Jahre später hielt ich meinem Vater bei einem besonders heftigen Streit vor, dass er, was die Geschenke und die Essverbote anging, die ganze Zeit dein Komplize gewesen sei und meine ständigen Demütigungen mit verschuldet habe. Er bestritt, dass böse Absicht im Spiel gewesen sei, weder er noch du seien in irgendeiner Weise verantwortlich, sein Rechtfertigungsversuch fiel jedoch für seine Verhältnisse ungewohnt leidenschaftslos und gleichgültig aus, und danach führte er auch die eigentliche Diskussion nicht fort, bei der es nur am Rande um das Thema Essen gegangen war.
Wenn ich jetzt daran denke, scheint mir jedoch, dass das Ganze früher angefangen hat, viel früher. Mamas Tod, und ausgerechnet dann, in diesen Monaten der Verwirrung, Einsamkeit und Verlorenheit, musstest du, Tante Irene, ein Stipendium in Paris annehmen und Papa überstürzt eine unaufschiebbare Geschäftsreise antreten. Als ich ein paar Jahre danach einmal nach einer Schere suchte – du selbst hattest mich darum gebeten –, stieß ich auf die Fotos in einer der Schubladen deines Schreibtischs, ihr beide zusammen in Europa, lächelnd in Rom, Bier trinkend in München, Arm in Arm unter dem Eiffelturm. Papa, der nie auf einem Foto erscheinen wollte, war plötzlich auf einem ganzen Dutzend Bildern zu sehen. Wie in einer billigen Seifenoper kamst du genau in diesem Augenblick ins Zimmer und warst wenigstens so anständig, das Offensichtliche nicht zu leugnen. Als du mich mit all den Fotos in der Hand dastehen sahst, breitetest du bloß mit geöffneten Händen die Arme aus, zogst die Brauen hoch und verzogst die Lippen zu einer Grimasse, die eine Entschuldigung, aber auch ein Lächeln sein konnte.

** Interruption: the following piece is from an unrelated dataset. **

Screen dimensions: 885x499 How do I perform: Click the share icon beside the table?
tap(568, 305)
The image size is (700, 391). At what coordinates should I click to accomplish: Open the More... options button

Doch alles vergeht, alles, und im Lauf der Jahre bin ich dick geworden, und du alt, liebe Tante Irene, und zwischen uns hat sich überraschenderweise eine Pax Romana eingestellt, die bis zu deinem Tod gehalten hat.
Ich wende mich wieder dem Text zu, der Stelle, wo ich mich vorhin selbst unterbrochen habe:
Nous ne sommes pas de ce monde
ne sommes pas de ce pays
sommes pas de ce village
pas de cette rue.
Stimmt, ich bin nicht von dieser Welt, das war ich noch nie. Und alles, was ich unternommen habe, um dazuzugehören, selbst die schlimmsten Dinge, hat mich zuletzt nur zum Ausgangspunkt zurückbefördert, wo ich so allein bin wie eh und je.